Nonparticipation of nuclear factor kappa B (NFκB) in the signaling cascade of c-Jun N-terminal kinase (JNK)- and p38 mitogen-activated protein kinase (p38MAPK)-dependent tumor necrosis factor alpha (TNFα) induction in lipopolysaccharide (LPS)-stimulated microglia

Abstract The molecular mechanism of cytotoxic cytokine tumor necrosis factor α (TNFα) induction in microglia remains to be clarified. We have previously reported that p38 mitogen-activated protein kinase (p38MAPK) is an important signaling molecule for the induction of TNFα in lipopolysaccharide (LPS)-stimulated microglia. Recently, we have shown that c-Jun N-terminal kinase (JNK) is associated with the induction of TNFα. Furthermore, using an NFκB inhibitor (SN50), we discovered that activation of nuclear factor κB (NFκB) may also be linked to TNFα induction. We therefore examined the relationship between NFκB and the two MAPKs (p38MAPK and JNK) in the signaling cascade of TNFα induction in LPS-stimulated microglia.
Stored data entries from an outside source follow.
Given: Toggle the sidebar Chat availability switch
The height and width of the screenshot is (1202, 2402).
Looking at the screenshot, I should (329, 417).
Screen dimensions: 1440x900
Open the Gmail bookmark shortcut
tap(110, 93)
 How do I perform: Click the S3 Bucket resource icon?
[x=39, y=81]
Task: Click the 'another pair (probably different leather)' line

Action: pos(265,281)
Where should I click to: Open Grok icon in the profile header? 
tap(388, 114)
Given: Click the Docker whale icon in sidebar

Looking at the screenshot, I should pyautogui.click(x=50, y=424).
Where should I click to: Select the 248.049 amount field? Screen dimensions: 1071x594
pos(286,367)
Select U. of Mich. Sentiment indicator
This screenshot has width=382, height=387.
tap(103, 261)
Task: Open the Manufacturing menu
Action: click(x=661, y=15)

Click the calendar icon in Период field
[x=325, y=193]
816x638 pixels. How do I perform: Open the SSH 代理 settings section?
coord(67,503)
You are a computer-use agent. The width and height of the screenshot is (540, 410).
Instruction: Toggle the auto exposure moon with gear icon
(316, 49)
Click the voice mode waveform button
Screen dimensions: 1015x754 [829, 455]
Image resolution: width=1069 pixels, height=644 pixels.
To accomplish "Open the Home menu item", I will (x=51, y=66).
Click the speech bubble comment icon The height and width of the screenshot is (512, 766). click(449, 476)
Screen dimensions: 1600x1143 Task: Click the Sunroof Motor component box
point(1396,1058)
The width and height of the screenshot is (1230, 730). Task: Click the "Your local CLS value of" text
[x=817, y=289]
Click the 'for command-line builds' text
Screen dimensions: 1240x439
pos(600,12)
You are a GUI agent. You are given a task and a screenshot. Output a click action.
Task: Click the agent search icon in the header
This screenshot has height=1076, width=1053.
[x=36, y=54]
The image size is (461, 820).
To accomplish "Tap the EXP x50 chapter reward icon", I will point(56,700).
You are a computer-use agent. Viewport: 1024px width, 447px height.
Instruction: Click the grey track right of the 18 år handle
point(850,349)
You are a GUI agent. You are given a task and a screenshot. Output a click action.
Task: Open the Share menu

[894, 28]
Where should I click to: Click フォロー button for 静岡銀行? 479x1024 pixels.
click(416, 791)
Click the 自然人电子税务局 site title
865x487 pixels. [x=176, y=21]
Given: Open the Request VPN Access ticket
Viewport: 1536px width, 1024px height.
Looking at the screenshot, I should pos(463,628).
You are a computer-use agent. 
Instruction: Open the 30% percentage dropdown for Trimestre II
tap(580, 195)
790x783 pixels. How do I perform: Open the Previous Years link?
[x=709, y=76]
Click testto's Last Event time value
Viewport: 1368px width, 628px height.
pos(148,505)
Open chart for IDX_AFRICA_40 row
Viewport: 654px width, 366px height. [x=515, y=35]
NFκB inhibitor SN50 decreased the induction of TNFα under the suppressed NFκB activation. However, SN50 was found to prevent the activation of MKK3/6-p38MAPK and MKK4-JNK pathways. On the other hand, the other NFκB inhibitor ammonium pyrrolidine dithiocarbamate (APDC) neither prevented the activation of p38MAPK and JNK nor inhibited TNFα induction in LPS-stimulated microglia, although it was confirmed to serve as an NFκB inhibitor. These results suggest that both MKK3/6-p38MAPK and MKK4-JNK pathways are important signaling cascades leading to the induction of TNFα in LPS-stimulated microglia, but that NFκB itself is not required for this induction.